Following is an example configuration for chat completion using the OpenAI API.

<ai.chat configKey="OPEN_AI_CONNECTION">
    <system>You are a helpful AI</system>
    <prompt>{${payload.question}}</prompt>
    <outputType>string</outputType>     
    <modelName>gpt-4o</modelName>
    <temperature>0.7</temperature>
    <maxTokens>4069</maxTokens>
    <topP>1</topP>
    <frequencyPenalty>0</frequencyPenalty>
    <seed></seed>
    <knowledge>{${vars.docs.payload}}</knowledge>
    <history>{${payload.history}}</history>
    <maxHistory>10</maxHistory>
    <responseVariable>ai_chat</responseVariable>
    <overwriteBody>false</overwriteBody>
</ai.chat>

Parser

Inputs:

  • input: The input data to parse (binary or text).
  • type: The type of parsing to perform. ("markdown-to-text", "html-to-text", "pdf-to-text", "doc-to-text", "docx-to-text", "ppt-to-text", "pptx-to-text", "xls-to-text", "xlsx-to-text")
  • responseVariable: The variable to store the response.
  • overwriteBody: Whether to overwrite the message body.

Outputs:

  • Parsed document as a json object of the schema.

Following is an example configuration for document parsing using the OpenAI API.

<ai.parse>
    <input>{${payload.binary}}</input>
    <type>pdf-to-text</type>
    <responseVariable>ai_parse</responseVariable>
    <overwriteBody>false</overwriteBody>
</ai.parse>

Splitter

Inputs:

  • input: The input data to split as a string.
  • strategy: The strategy to use for splitting. ("Recursive", "ByParagraph", "BySentence")
  • maxSegmentSize: The maximum segment size.
  • maxOverlapSize: The maximum overlap size.
  • responseVariable: The variable to store the response.
  • overwriteBody: Whether to overwrite the message body.

Outputs:

  • payload: Splitted document as a json object of the schema.

Following is an example configuration for document splitting.

<ai.split>
    <input>{${vars.ai_parse_695.payload}}</input>
    <strategy>Recursive</strategy>
    <maxSegmentSize>50</maxSegmentSize>
    <maxOverlapSize>10</maxOverlapSize>
    <responseVariable>splitted</responseVariable>
    <overwriteBody>false</overwriteBody>
</ai.split>

Embedding

Inputs:

  • input: The input data to generate embeddings as a string.
  • model: The model to use for generating embeddings.
  • responseVariable: The variable to store the response.
  • overwriteBody: Whether to overwrite the message body.

Outputs:

  • Embeddings as a json object of the schema.

Following is an example configuration for generating embeddings.

<ai.generateEmbeddings configKey="OPEN_AI_1">
    <input>{${vars.splitted.payload}}</input>
    <model>text-embedding-3-small</model>
    <responseVariable>embeddings</responseVariable>
    <overwriteBody>false</overwriteBody>
</ai.generateEmbeddings>

Add to Vector Store

Inputs:

  • input: Array of Text embedding objects.
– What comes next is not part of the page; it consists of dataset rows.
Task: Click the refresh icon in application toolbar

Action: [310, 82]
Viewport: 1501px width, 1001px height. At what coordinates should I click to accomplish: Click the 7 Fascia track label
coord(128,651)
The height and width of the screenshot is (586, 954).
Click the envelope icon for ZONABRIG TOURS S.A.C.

You can directly use the output payload of the generateEmbeddings operation. Refer TextEmbedding schema
  • responseVariable: The variable to store the response.
  • overwriteBody: Whether to overwrite the message body.

Outputs:

  • Status of the operation as a json object of the schema.

Note: Output has an empty payload. The status is stored in the attributes. You can access the status using the following expression ${vars.<responseVariable>.attributes.status}.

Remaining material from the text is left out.